> **Material to process**
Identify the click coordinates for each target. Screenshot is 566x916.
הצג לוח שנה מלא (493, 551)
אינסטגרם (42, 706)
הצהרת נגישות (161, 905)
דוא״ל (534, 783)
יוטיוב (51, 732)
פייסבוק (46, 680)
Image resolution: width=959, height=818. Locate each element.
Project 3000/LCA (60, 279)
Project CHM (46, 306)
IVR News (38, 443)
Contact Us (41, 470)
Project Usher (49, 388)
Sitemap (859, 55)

...

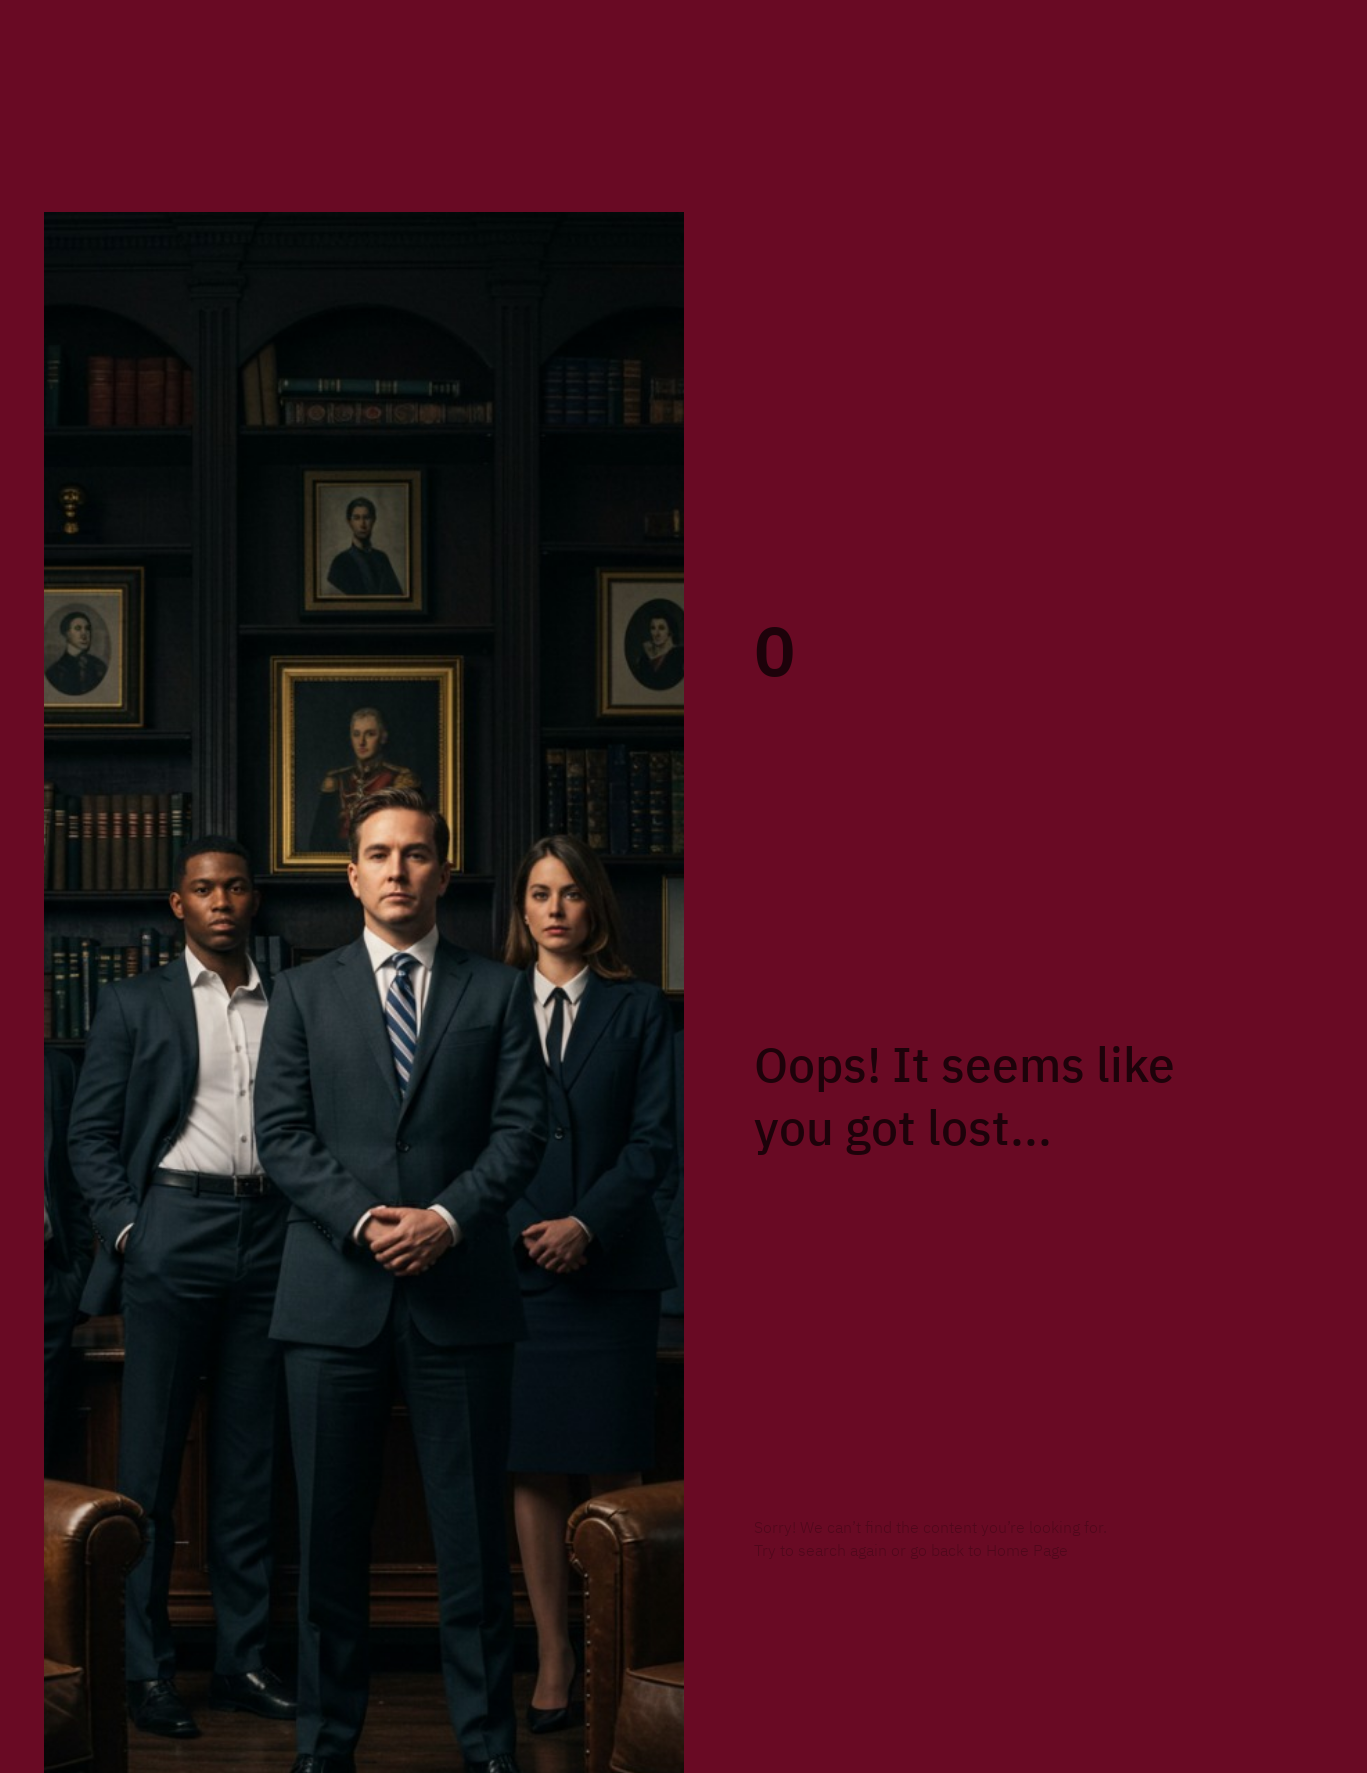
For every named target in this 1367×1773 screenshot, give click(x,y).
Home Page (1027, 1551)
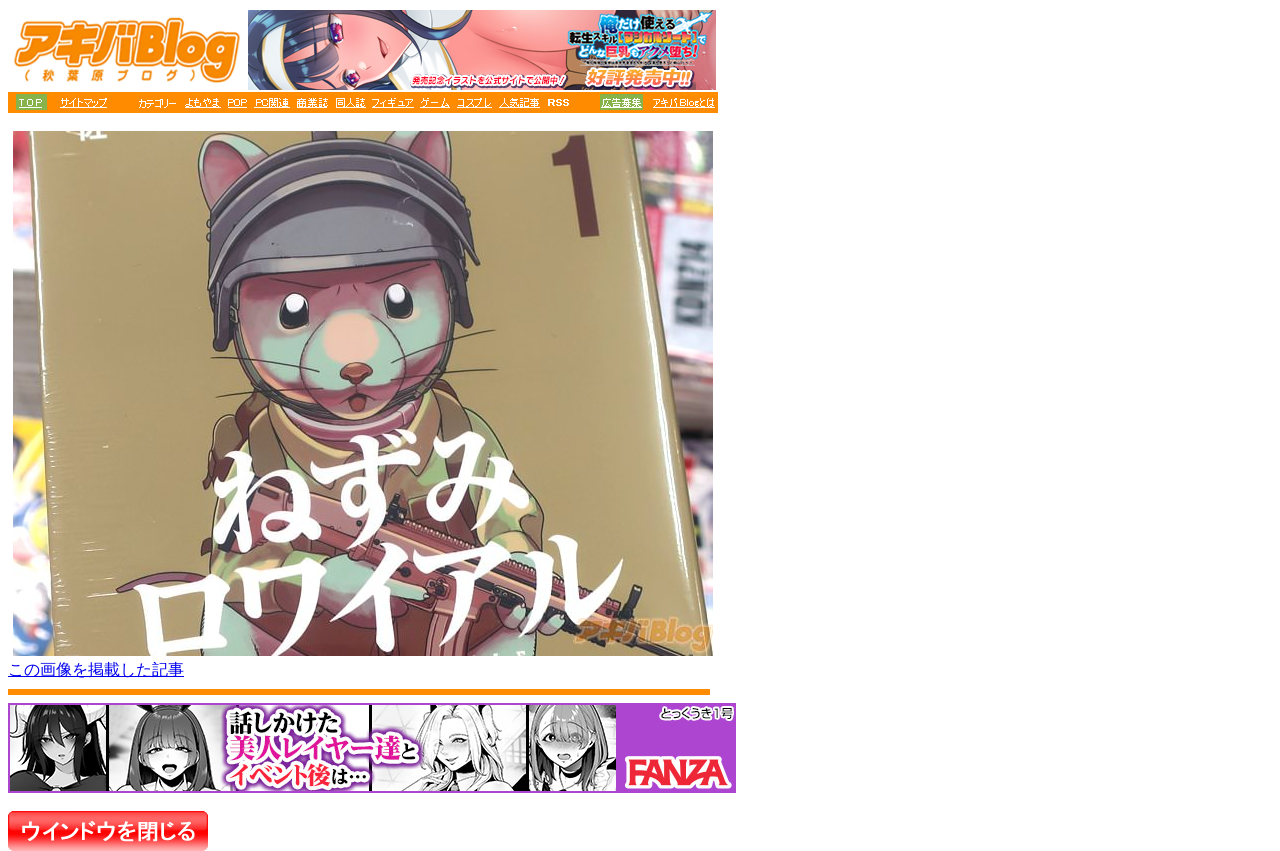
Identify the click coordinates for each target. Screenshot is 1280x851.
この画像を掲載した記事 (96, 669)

--

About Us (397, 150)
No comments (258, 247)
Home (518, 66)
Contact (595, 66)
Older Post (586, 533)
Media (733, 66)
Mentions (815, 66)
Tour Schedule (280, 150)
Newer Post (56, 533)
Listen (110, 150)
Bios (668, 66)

> **What you have to do**
Put the rows above, from the line containing "Screenshot is 566x916." through the line containing "Project Usher (49, 388)", inclusive, into a Markdown table with the columns Number and Line. Number each line in order and omit any blank lines.

> **Result**
| Number | Line |
|---|---|
| 1 | Identify the click coordinates for each target. Screenshot is 566x916. |
| 2 | הצג לוח שנה מלא (493, 551) |
| 3 | אינסטגרם (42, 706) |
| 4 | הצהרת נגישות (161, 905) |
| 5 | דוא״ל (534, 783) |
| 6 | יוטיוב (51, 732) |
| 7 | פייסבוק (46, 680) |
| 8 | Image resolution: width=959, height=818. Locate each element. |
| 9 | Project 3000/LCA (60, 279) |
| 10 | Project CHM (46, 306) |
| 11 | IVR News (38, 443) |
| 12 | Contact Us (41, 470) |
| 13 | Project Usher (49, 388) |